>>>

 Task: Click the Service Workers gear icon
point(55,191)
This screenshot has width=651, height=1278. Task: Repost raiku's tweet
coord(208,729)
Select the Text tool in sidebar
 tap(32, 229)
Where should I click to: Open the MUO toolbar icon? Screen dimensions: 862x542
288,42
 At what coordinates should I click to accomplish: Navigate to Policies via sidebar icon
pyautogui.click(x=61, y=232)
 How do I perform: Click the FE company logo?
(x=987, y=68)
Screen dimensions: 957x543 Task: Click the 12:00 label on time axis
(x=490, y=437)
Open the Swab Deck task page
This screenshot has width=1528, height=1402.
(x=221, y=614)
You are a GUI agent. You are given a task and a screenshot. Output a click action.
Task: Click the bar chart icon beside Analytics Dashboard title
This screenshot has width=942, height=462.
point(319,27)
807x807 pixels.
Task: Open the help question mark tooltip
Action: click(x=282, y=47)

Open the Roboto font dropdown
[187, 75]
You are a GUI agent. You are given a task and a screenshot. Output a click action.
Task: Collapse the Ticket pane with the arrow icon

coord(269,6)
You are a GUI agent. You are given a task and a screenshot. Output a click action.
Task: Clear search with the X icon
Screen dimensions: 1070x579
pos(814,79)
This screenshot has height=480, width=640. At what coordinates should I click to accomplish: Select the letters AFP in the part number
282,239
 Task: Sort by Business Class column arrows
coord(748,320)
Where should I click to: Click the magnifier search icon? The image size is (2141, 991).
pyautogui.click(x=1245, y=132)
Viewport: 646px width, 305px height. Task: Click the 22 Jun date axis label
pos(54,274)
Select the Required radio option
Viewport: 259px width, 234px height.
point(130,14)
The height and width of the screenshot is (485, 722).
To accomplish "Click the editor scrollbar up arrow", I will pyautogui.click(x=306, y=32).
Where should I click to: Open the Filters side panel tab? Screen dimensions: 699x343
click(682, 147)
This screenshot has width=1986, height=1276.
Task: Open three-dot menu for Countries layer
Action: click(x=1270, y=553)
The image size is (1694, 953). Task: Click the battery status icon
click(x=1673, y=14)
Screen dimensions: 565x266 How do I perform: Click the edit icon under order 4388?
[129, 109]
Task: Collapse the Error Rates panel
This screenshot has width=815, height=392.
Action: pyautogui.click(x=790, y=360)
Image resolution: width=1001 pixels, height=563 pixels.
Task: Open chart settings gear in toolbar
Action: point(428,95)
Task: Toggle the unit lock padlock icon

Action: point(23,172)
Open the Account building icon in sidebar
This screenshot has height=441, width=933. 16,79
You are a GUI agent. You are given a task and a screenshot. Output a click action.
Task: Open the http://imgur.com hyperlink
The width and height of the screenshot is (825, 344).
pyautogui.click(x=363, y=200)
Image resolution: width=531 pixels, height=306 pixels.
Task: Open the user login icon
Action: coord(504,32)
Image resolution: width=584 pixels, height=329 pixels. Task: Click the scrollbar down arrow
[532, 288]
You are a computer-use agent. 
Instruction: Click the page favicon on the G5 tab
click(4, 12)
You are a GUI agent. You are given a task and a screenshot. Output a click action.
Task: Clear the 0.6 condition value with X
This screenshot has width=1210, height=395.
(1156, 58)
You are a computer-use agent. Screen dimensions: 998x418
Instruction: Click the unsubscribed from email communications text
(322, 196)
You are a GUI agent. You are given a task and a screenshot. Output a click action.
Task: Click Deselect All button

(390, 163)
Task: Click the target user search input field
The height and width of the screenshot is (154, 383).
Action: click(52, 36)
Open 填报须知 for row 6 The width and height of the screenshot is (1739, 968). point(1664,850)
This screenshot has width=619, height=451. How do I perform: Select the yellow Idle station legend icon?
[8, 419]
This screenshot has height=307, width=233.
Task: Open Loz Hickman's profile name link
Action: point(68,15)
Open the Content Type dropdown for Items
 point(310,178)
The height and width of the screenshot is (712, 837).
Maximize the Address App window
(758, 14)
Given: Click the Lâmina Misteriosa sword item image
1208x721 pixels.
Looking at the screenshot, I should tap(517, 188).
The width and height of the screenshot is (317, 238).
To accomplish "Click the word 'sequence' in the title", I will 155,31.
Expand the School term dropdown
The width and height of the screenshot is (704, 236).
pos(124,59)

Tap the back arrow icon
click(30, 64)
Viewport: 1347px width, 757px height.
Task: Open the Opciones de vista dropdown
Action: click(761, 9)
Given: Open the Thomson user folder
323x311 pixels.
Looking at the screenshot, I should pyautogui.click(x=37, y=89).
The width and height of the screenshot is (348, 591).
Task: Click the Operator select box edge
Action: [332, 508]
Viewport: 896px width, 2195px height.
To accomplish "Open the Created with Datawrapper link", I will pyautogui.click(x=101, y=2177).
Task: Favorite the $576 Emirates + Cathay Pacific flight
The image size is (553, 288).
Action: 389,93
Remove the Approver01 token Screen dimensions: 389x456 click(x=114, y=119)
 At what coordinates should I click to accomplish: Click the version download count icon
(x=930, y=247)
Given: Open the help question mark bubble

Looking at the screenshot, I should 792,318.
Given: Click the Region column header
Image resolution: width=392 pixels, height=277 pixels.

<<<

=== WHAT YOU NEED TO DO ===
Count the lines in the items above that contain the word "will", and reply with only that number.

=== EXERCISE SOLUTION ===
3